[Source data — start]

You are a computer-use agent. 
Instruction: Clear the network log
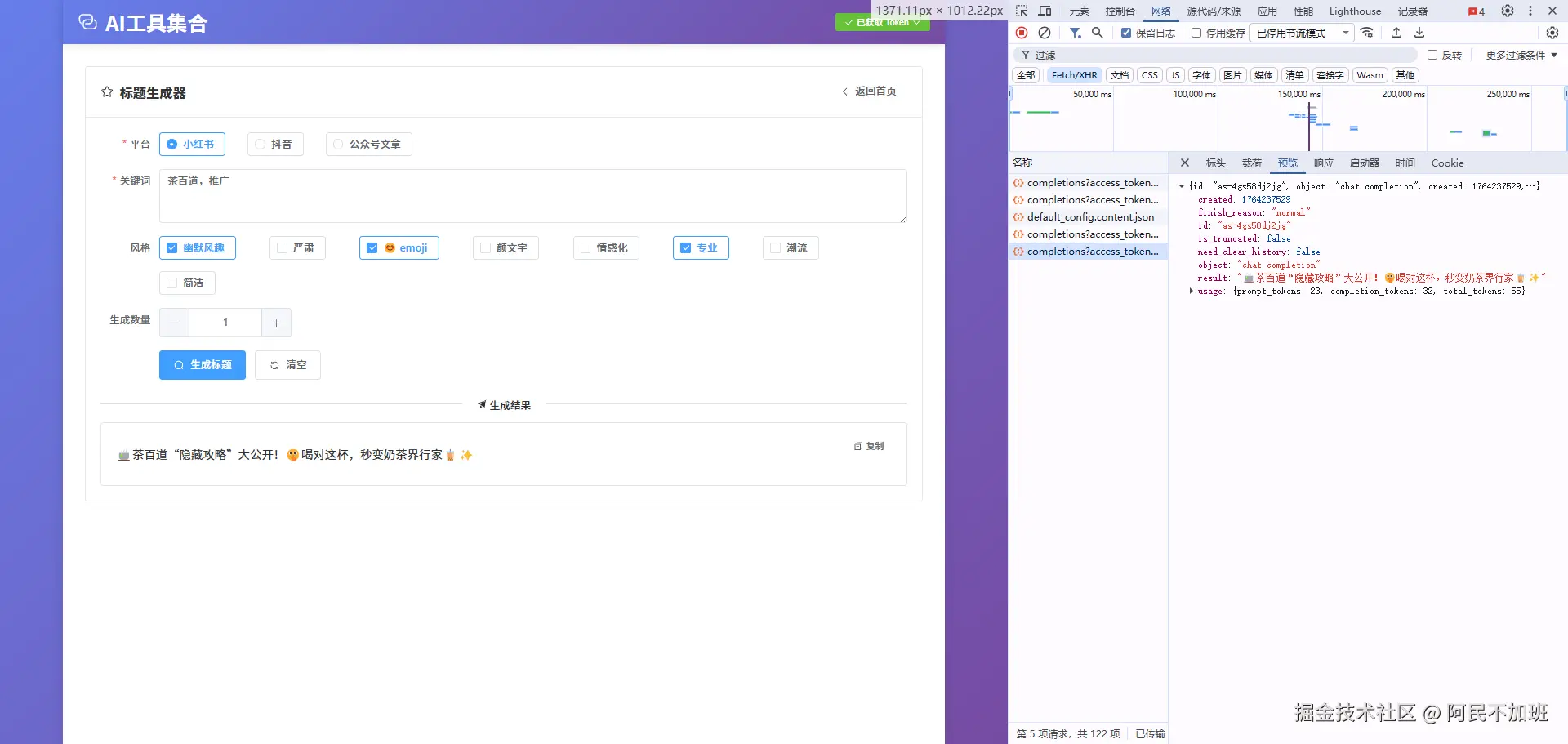coord(1045,33)
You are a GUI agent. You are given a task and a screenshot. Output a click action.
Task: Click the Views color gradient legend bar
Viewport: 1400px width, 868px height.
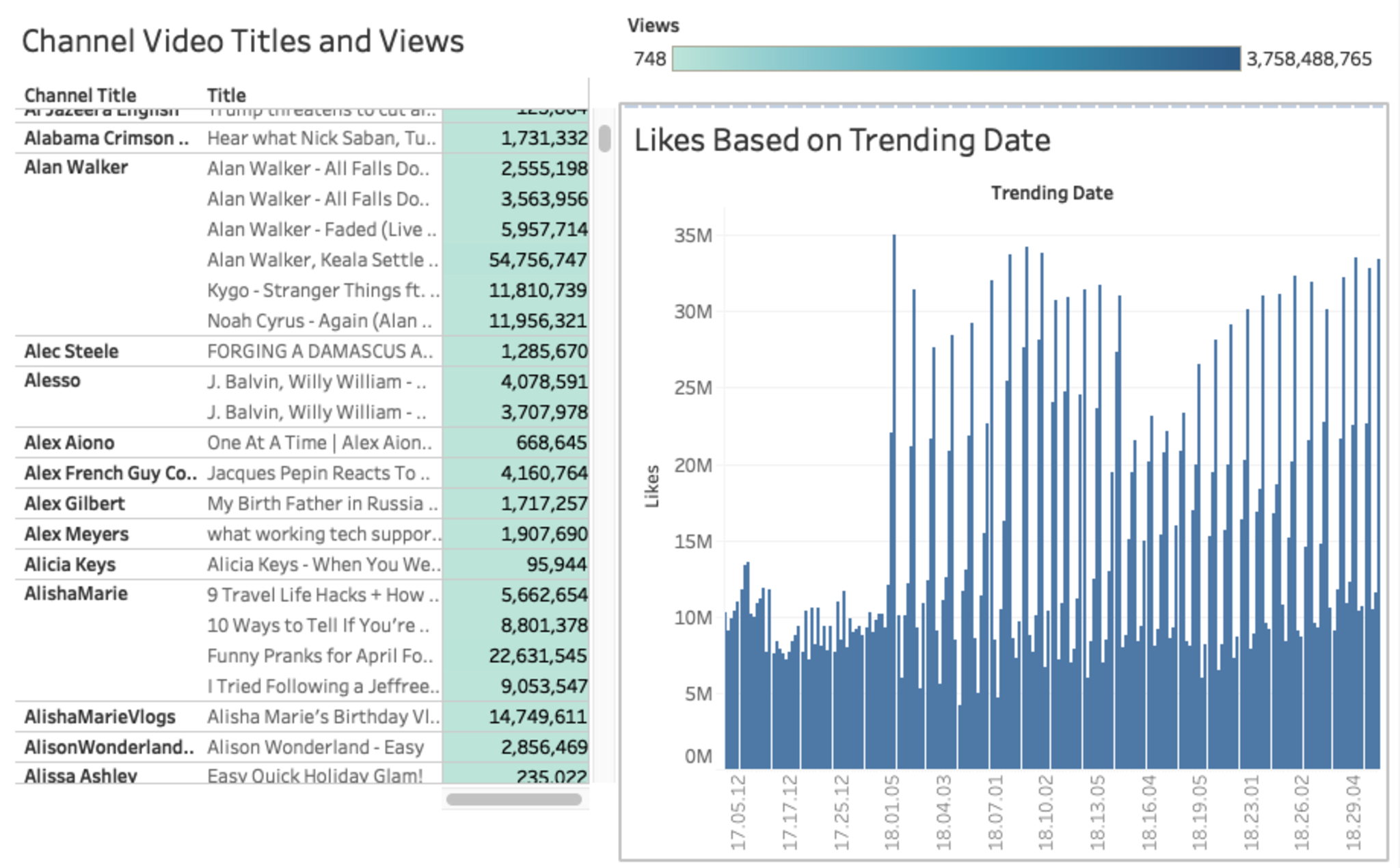(956, 59)
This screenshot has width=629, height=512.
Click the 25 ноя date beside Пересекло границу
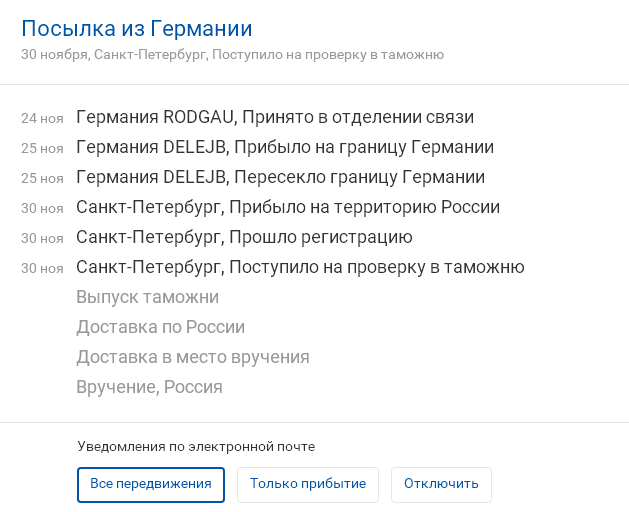click(42, 178)
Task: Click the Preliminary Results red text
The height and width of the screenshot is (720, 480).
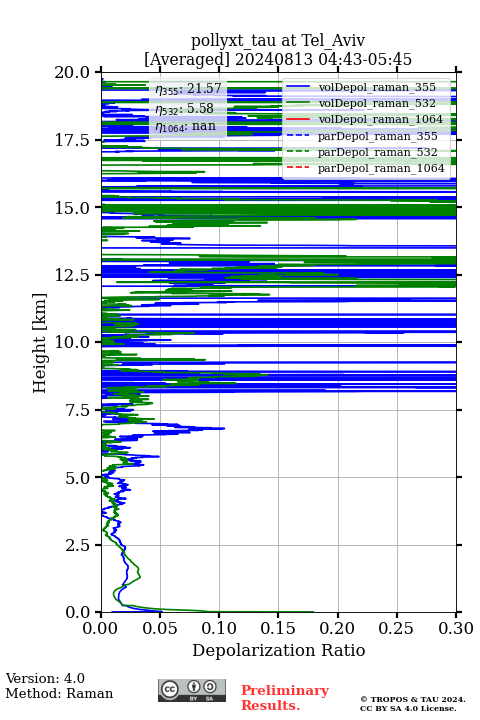Action: pyautogui.click(x=285, y=698)
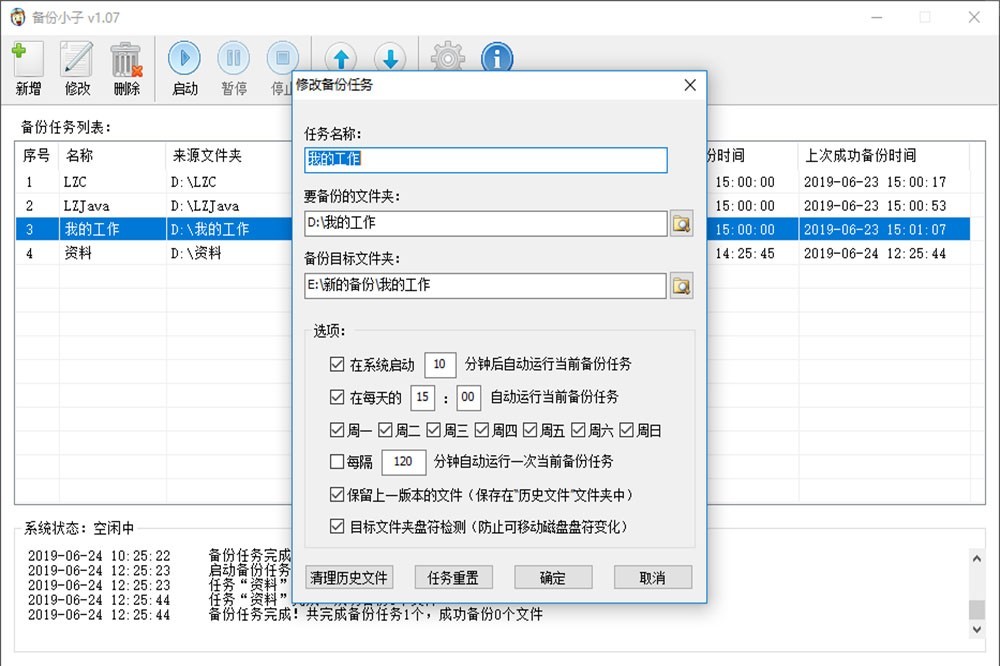Toggle the 在系统启动 auto-run checkbox
The height and width of the screenshot is (666, 1000).
pyautogui.click(x=337, y=365)
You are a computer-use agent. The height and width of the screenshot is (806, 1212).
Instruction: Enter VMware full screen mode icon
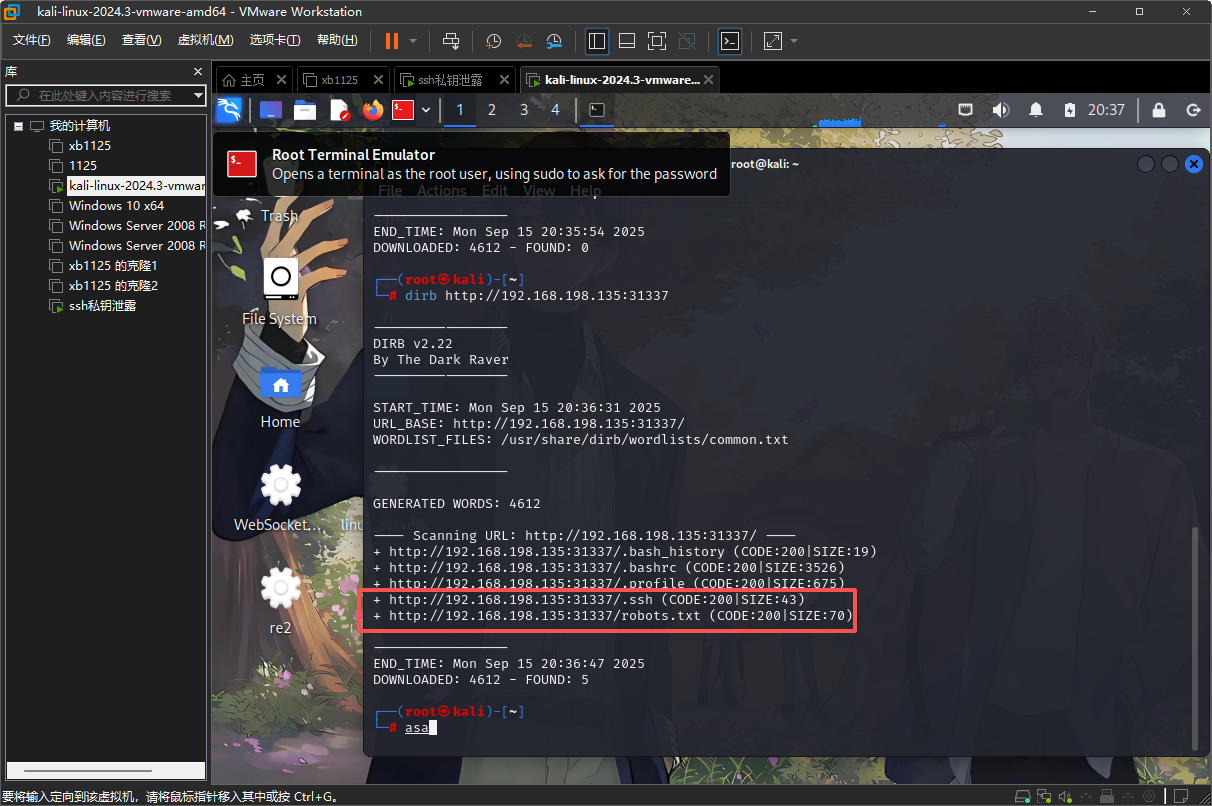click(656, 41)
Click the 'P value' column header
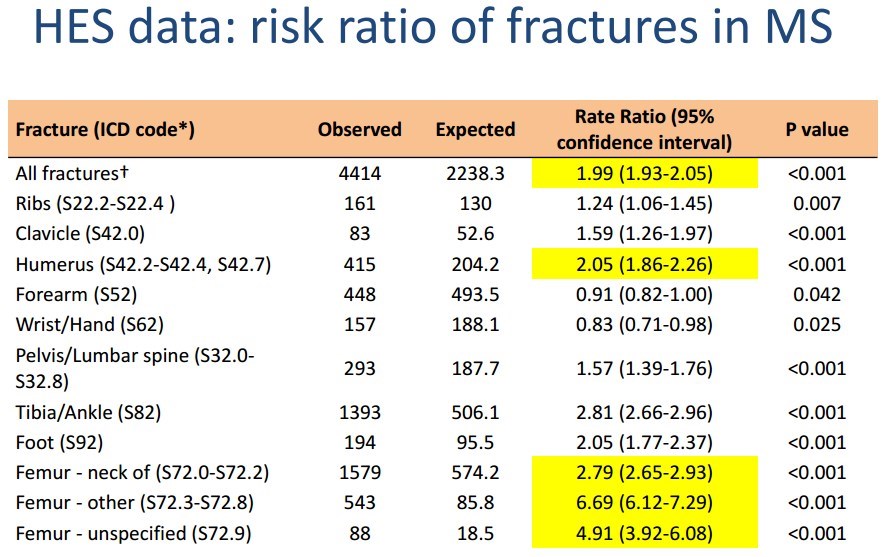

[Source data — finish]

▶ **Required work**
The data should be printed again unchanged; leave its pictures out.

▶ **Task response**
You are a computer-use agent. 
Instruction: Clear the network log
coord(1045,33)
You are a GUI agent. You are given a task and a screenshot. Output a click action.
Task: Click the Views color gradient legend bar
Viewport: 1400px width, 868px height.
(956, 59)
This screenshot has width=629, height=512.
Click the 25 ноя date beside Пересекло границу
click(42, 178)
Task: Click the Preliminary Results red text
The height and width of the screenshot is (720, 480).
Action: pyautogui.click(x=285, y=698)
Toggle the 在系统启动 auto-run checkbox
The height and width of the screenshot is (666, 1000).
pyautogui.click(x=337, y=365)
You are a computer-use agent. The height and width of the screenshot is (806, 1212).
Instruction: Enter VMware full screen mode icon
click(656, 41)
Click the 'P value' column header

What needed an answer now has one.